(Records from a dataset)
—————
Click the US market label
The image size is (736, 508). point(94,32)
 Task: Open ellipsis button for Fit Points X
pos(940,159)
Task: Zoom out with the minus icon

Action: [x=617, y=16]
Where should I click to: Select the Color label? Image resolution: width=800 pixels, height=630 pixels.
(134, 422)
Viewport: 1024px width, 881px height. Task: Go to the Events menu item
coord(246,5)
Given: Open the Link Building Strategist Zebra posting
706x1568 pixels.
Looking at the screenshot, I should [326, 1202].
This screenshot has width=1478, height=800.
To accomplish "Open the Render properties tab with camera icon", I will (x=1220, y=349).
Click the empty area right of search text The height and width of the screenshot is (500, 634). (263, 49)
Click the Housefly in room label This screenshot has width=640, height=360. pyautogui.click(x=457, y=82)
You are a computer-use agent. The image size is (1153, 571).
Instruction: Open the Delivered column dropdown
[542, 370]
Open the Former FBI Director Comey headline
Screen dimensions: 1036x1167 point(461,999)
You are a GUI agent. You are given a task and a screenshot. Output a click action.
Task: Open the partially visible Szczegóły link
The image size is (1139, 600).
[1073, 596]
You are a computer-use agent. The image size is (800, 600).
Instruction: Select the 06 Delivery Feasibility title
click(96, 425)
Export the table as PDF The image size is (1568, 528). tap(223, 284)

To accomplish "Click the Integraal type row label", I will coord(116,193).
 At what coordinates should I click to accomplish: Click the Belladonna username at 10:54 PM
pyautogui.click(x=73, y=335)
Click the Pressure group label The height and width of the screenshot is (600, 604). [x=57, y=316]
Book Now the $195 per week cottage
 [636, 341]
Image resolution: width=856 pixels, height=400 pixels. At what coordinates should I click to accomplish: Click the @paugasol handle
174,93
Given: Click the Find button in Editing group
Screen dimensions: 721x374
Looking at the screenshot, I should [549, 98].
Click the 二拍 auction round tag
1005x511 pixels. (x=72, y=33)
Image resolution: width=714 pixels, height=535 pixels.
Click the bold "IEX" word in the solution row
—————
WHAT TO PRODUCE.
Wherever a line above contains the string "group", copy that line.

EXERCISE SOLUTION.
Click the Pressure group label The height and width of the screenshot is (600, 604). [x=57, y=316]
Given: Click the Find button in Editing group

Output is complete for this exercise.